Document released by hacker who claims to have breached DNC network
Hansjorg Wyss speaks during a press conference of Swiss medical devices maker Synthes Inc / AP
A Swiss billionaire and seven-figure Clinton Foundation donor is pouring millions of dollars into a nonprofit voter registration and turnout operation and appears to have shared information about the project with the Democratic Party, a leaked document reveals.
Hansjörg Wyss is accelerating a $100 million registration and get-out-the-vote plan in order to more quickly impact elections and the U.S. policy landscape, according to a document detailing the proposed work by his charitable group, the Wyss Foundation.
The document details the scope of Democratic efforts to boost grassroots organizing, and sheds light on how some of the left’s deepest pockets are facilitating those efforts through nonprofit vehicles generally restricted to charitable activity.
Wyss is a controversial figure. He is currently being sued in Washington state court over allegations that illegal drug tests by his former medical device company resulted in patient deaths.
According to the memo, the Wyss Foundation initially planned to spend $100 million over the next five years on voter registration, outreach, organizing, and legal and policy advocacy on voting laws. But that won’t be enough, the group said.
The document, titled “Wyss Foundation Democracy Strategy Discussion Memo,” was saved in a Microsoft Word file suggesting it was created in March 2015.
“We believe these efforts will alter the electorate, but they will not do it in time to fully achieve the Wyss policy agenda within the next ten years,” the memo stated.
To speed the effort, “we are proposing … to accelerate a portion of that (approximately $75 million) into an immediate five year window, and spend it on a registration and engagement surge.”
The bulk of that increased spending, or $50 million, would go toward the registration surge. “Given the high cost, this would have to be done in partnership with other funders,” the memo notes.
Another $25 million would go toward “integrated engagement and organizing” and “non-voter research and outreach.”
“If we don’t invest heavily in the Democracy strategies now, there is a risk that our ability to drive our issue agenda will be severely curtailed,” the memo warned. “These investments lay the groundwork for robust, transformative issue campaigns.”

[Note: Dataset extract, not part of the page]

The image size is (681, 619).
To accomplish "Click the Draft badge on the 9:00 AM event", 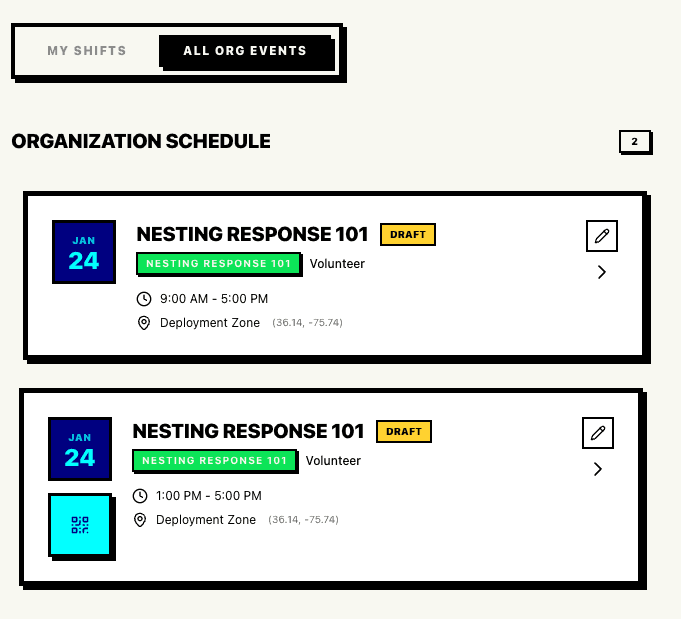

The Wyss Foundation is a 501(c)(3) charitable foundation, meaning it cannot finance explicitly political projects. But the group sees opportunities to shift the electorate in ways that advance its policy agenda under a nonpartisan banner.
The foundation did not respond to questions about its funding plan and why its strategy memo ended up in the hands of the Democratic National Committee. It was one of a number of internal documents released by a hacker who claims to have breached the DNC computer network.
Wyss, a Swiss citizen, has donated to numerous federal and state political campaigns despite legal bans on political contributions by foreign nationals. While the law provides exceptions for lawful permanent residents, Wyss revealed in 2014 that he does not have a U.S. green card.
In addition to political campaigns, Wyss has generously supported the Clinton Foundation. The foundation’s website states the Wyss Charitable Endowment has given it between $1 million and $5 million.
Wyss’ now-defunct HJW Foundation previously employed Clinton campaign chairman John Podesta, who received $87,083 from the group in 2013 for consulting services.
Podesta is the founder and former chairman of the Clinton-friendly Center for American Progress. Wyss is a CAP board member and has donated more than $1 million to the group since 2011.
The Wyss Foundation is also a member of the Democracy Alliance, a leading left-wing donor club that is financing efforts similar to the foundation’s work on registration and turnout operations.
Those activities are carried out through a number of state-focused “funds” that pool donor resources and distribute them to DA-backed groups to maximize the money’s impact.
A representative of the Wyss Foundation sits on the advisory board of one of those initiatives, the Democracy Fund, which has similar goals as the Wyss Foundation’s proposed grassroots funding efforts.